Por eso, cuando ellos blasfemaban, él rezaba. Y por lo bajo, sin afán de reto, sin alarde corajudo.
Por eso, tranquilamente, santamente, cristianamente, subía y subía por la senda que él trabajosamente abría entre la maleza del monte de San Justo.
Antes que él se cansó el tropel de bárbaros.Y sonó la descarga cerrada. Era la rabia del infierno con­vertida en pólvora. Resonaron los tiros en los cercanos “casines”. ¡Ay! De ninguno de ellos surgió una Verónica. Pero han guardado una frase de incalificable fiereza: —”No hay tiro de gracia; que sufra y se…” Era un lunes, por la mañana. El sadismo de aquellos tigres se satisfizo largo rato, vién­dole padecer, entre cuchufletas, sarcasmos y burlas. Al fin, se fueron los criminales. Y las horas de espantosa agonía continuaron.
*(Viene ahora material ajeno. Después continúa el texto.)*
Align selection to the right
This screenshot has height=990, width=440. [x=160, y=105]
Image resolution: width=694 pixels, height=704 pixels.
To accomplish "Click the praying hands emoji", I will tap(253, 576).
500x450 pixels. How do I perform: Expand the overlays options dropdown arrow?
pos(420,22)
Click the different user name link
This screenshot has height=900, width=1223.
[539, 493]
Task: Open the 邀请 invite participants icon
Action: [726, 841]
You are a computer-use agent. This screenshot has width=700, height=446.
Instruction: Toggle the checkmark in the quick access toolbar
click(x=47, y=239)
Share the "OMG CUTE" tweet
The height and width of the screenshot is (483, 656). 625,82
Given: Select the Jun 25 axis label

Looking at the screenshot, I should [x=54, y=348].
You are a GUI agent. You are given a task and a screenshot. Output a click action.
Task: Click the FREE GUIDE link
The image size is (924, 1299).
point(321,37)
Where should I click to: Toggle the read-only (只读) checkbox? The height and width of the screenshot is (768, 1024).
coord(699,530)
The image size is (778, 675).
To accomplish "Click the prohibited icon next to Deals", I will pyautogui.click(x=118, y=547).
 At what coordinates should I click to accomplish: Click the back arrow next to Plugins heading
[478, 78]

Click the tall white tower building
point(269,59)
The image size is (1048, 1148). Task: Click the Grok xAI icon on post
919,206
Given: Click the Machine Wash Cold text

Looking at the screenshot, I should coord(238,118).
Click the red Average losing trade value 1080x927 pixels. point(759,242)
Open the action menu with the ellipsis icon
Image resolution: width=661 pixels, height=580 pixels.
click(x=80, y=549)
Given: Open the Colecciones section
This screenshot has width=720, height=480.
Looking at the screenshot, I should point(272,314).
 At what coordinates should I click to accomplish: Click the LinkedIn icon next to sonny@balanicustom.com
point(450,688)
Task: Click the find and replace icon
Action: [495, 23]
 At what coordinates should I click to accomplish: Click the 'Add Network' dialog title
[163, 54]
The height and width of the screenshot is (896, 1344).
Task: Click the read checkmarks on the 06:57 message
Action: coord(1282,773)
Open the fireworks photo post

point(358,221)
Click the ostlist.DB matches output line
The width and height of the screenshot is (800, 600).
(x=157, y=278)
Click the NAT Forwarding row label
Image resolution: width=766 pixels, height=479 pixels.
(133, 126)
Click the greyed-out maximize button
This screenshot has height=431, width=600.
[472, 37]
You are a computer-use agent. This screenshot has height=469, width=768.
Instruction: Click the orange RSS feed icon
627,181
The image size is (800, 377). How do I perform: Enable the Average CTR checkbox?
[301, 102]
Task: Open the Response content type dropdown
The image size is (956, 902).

A voces pedía auxilio. Sus alaridos repercutían a lo lejos; mas sólo las montañas los recibían compasivas. Los humanos de los contornos, que los oían, eran menos impresionables que las piedras. Dizque temían a los rojos emboscados. Pero, no; que para robarle el reloj ya tuvieron ánimo. ¿No sería consigna infernal no rematarle para que se des­esperase? Mas el Ángel Consolador estaría a su lado, como hizo en el Huerto de Getsemaní, cuando el Divino Agonizante quiso con el sudor de su sangre regar la tierra. De las ramas de los ar­bustos entre los cuales cayó el P. Gutiérrez cuelgan rubíes, que son las gotas de su sangre, y con ellas empurpura también el suelo. ¡Trágica estampa la que ofrecía el pobre malherido: incor­porándose y volviendo a caer, siendo inútiles todos sus esfuer­zos por levantarse y echar a andar! Todavía, al cabo de tres años, se notaba el hoyo que su pie hiciera, al servir en vano de palanca para la erección. Expiró.
De Villaviciosa vino el carro de recoger las basuras de la calle, para transportar el cadáver.
Abochorna el decirlo, pero es menester; que se entienda de qué indignidades somos capaces los civilizados, si Dios nos deja de su mano. Y es que el carretero, al conducirlo, pegaba palos al cadá­ver, diciendo “¡Me c… en tu alma!”…
El lugar del espantoso crimen y del triunfo admirable está hoy acotado: una reja lo circunda y en su centro se levanta airosa la Cruz redentora.
En el Cementerio Ceares, de Gijón, descansan los restos gloriosos del invicto Mártir. Fueron a él trasladados al termi­nar la guerra en Asturias. En el Cielo está su alma. Porque sufrió la prueba, ha reci­bido la corona de la vida, prometida por Dios a los que le aman.